Water bath canners are not suited for canning low acid vegetables.

I learned to use a water bath canner in my grandmother’s kitchen. She was a stickler for hygiene, but I never saw her use a recipe, or refer to a list of CDC guidelines. I’m sure many people can this way, and many people get away with it. However, don’t take my word for anything. If you are new to canning, educate yourself on the dos and don’ts and avoid even the most remote possibility that you will seriously injure or kill yourself or a loved one. I don’t mean to be overdramatic here, but I really do believe in the importance of taking safety risks seriously when canning.  Here is a link to the USDA Complete Guide to Home Canning.

Fresh-pack dill pickles

The original recipe that I stumbled across last year in my quest for fresh-pack pickles is courtesy of Duluth Community Garden Program. My take on the recipe was such a hit in our pickle-crazed household that I resurrected it for this year’s round of pickling.

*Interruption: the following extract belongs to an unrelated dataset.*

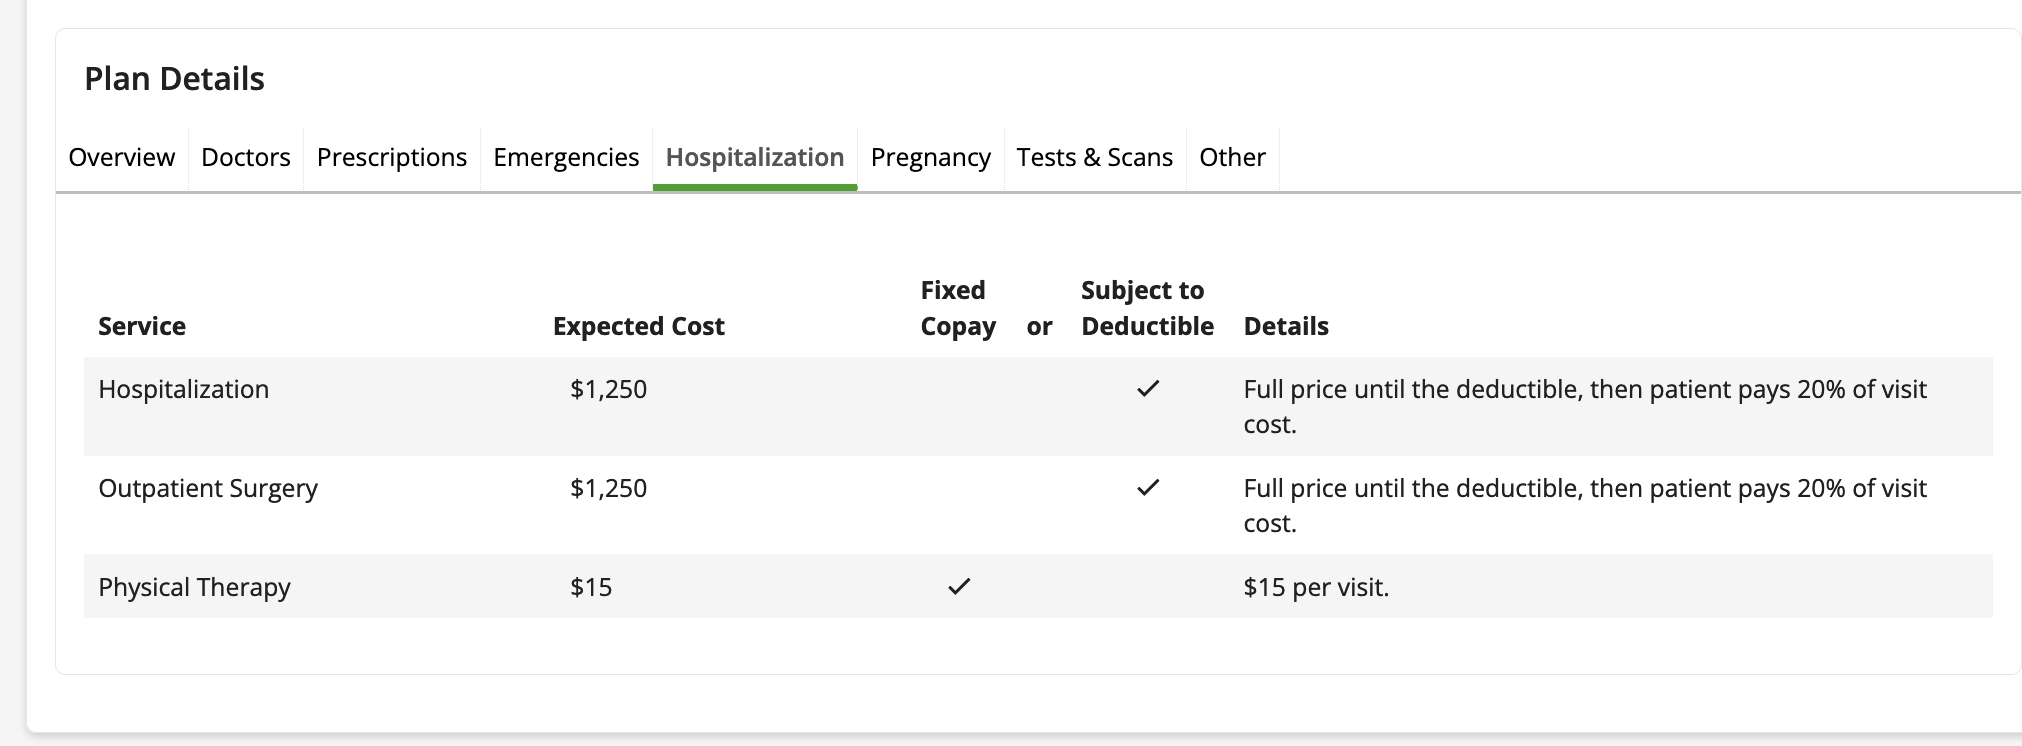Switch to the Other tab
This screenshot has width=2022, height=746.
pyautogui.click(x=1232, y=158)
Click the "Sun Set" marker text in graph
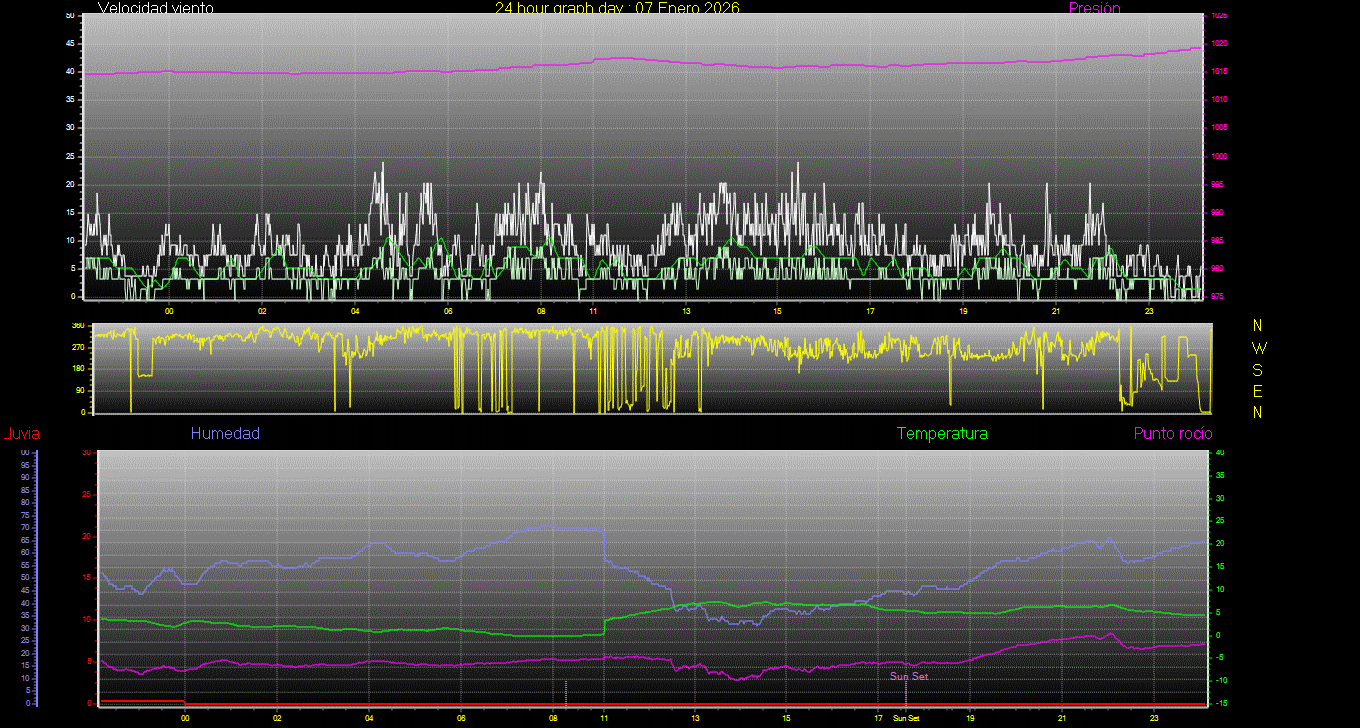1360x728 pixels. point(909,677)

As with any canning project, proportions are essential for safety reasons. I don’t mess with the balance of acidity, sugar, and salt in recipes, because these ingredients are essential for staving off dangerous bacterial growth in home canned foods. I do, however, love tweaking flavors. In that spirit, here is our favorite fresh-pack pickle recipe:

Dill pickle ingredients:

  • Pickling cucumbers between 2-1/3 and 3 inches long (or larger cucumbers cut to size)
  • Yellow onion sliced ¼ to ½ inch thick
  • Garlic cloves
  • Carrot slices
  • A generous wad of dill weed, or a handful of dill seed
  • A handful of mustard seed
  • Fresh grape leaves (if you have them. They help keep the pickles crisp, and they’re tasty, too.)
  • Hot peppers (also optional)

Brine ingredients:

  • 2 cups white vinegar (4%-6% acidity),
  • 6 cups water
  • 1/3 cup canning salt (kosher salt)

Make the pickles:

  • First, gently scrub the cucumbers to remove spines. This is most easily done just after picking, and it’s important to make the pickles right away to prevent mushiness. Kelly says time of harvest is also important. Cucumbers picked and canned early in the morning will be more crisp than those picked later in the day.
  • While you’re working, sterilize jars and lids per canning jar instructions.
  • Prepare all other ingredients—cut large cucumbers to size and taste for any bitterness, slice onions, peel garlic cloves, and wash dill, peppers, and grape leaves.
  • Combine brine ingredients in a large pot, stir, and bring to a boil. Depending on how many cucumbers you have, you may need to double, triple, or even quadruple the brine recipe. My last batch of pickles used 4.25 lbs. of cucumbers for a total of seven quarts, and I almost used up my triple batch of brine. The original Duluth recipe is way off when it asserts that one batch of brine is sufficient for six quarts of pickles.
  • Remove hot jars from water bath and add ingredients, stuffing cucumbers in last.
  • Using a canning funnel, ladle boiling brine into jars and fill to within ½ inch of rim.
  • Wipe rims with clean paper towels.
  • Place hot lids on jars and screw closed finger tight.
  • Return jars to not-quite-boiling water (you don’t want them to break!) and turn the heat up all the way.
  • Process for 10 minutes, counting the time from when the water returns to a simmer.
  • Remove jars from water, placing them on a wire rack, board, or, if you’re like me, a towel on the living room floor. Do not disturb the jars or tighten the bands for 24 hours.
  • Endeavor to wait a respectable length of time before you begin devouring all the pickles! (You should wait at least a week for the pickles to soak up the briny goodness.)

The cucumber plants are looking a little worse for wear at this point in the season, but I’m crossing my fingers for one more batch of pickles.